* start *

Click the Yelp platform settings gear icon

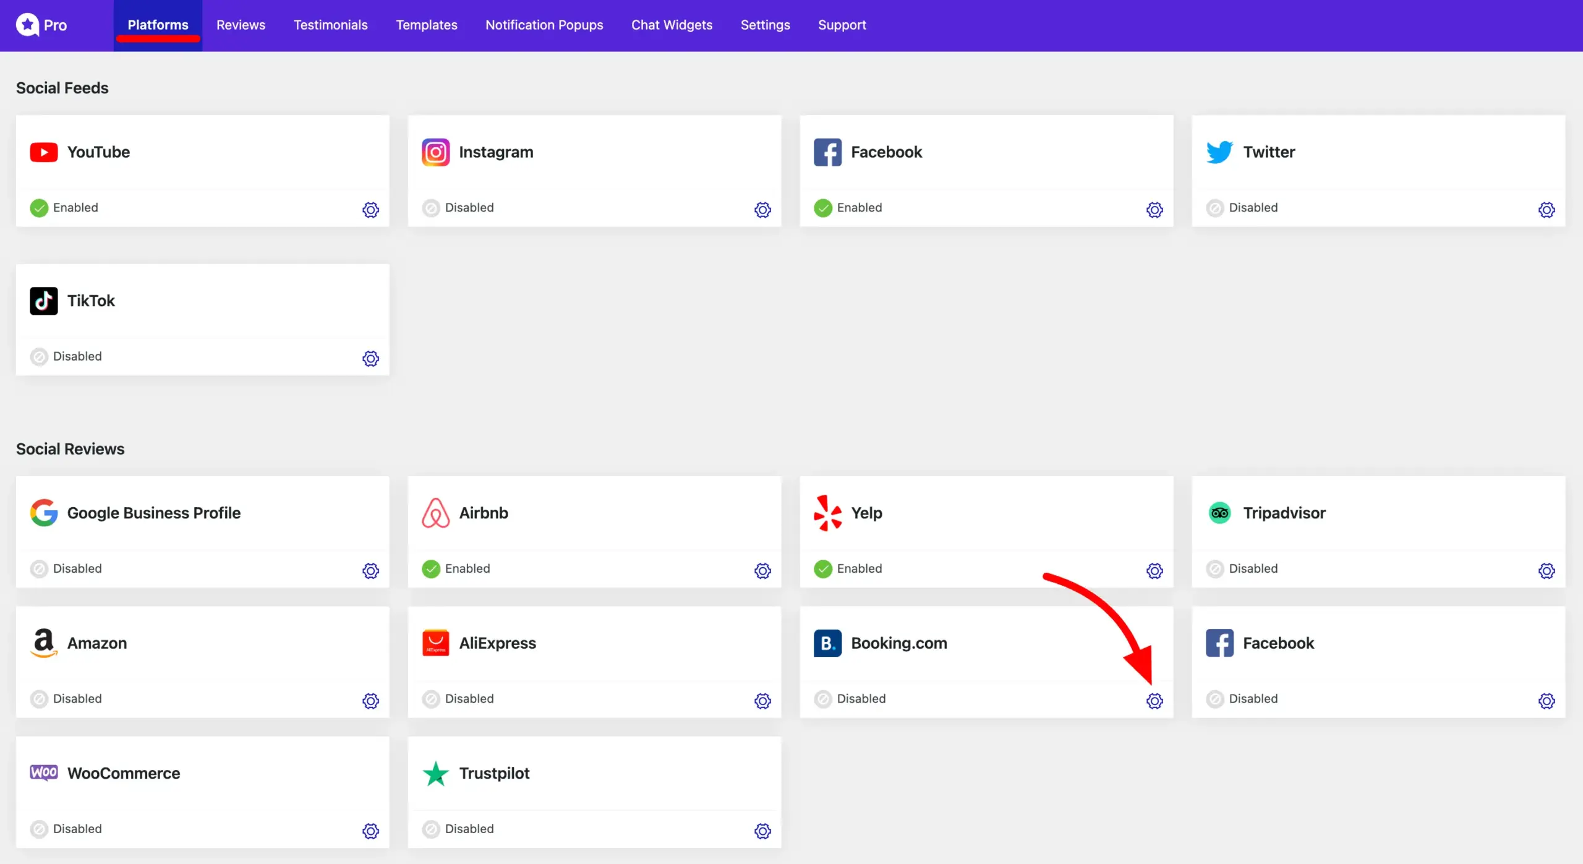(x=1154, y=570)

* end *
* start *

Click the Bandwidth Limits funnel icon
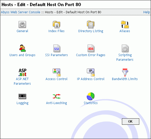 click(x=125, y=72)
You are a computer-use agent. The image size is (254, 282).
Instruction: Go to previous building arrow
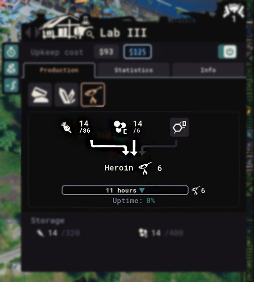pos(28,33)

* end *

Find every line in the listing that contains the word "icon", and copy each one.

■ **Finished answer**:
Click the Yelp platform settings gear icon
Click the Bandwidth Limits funnel icon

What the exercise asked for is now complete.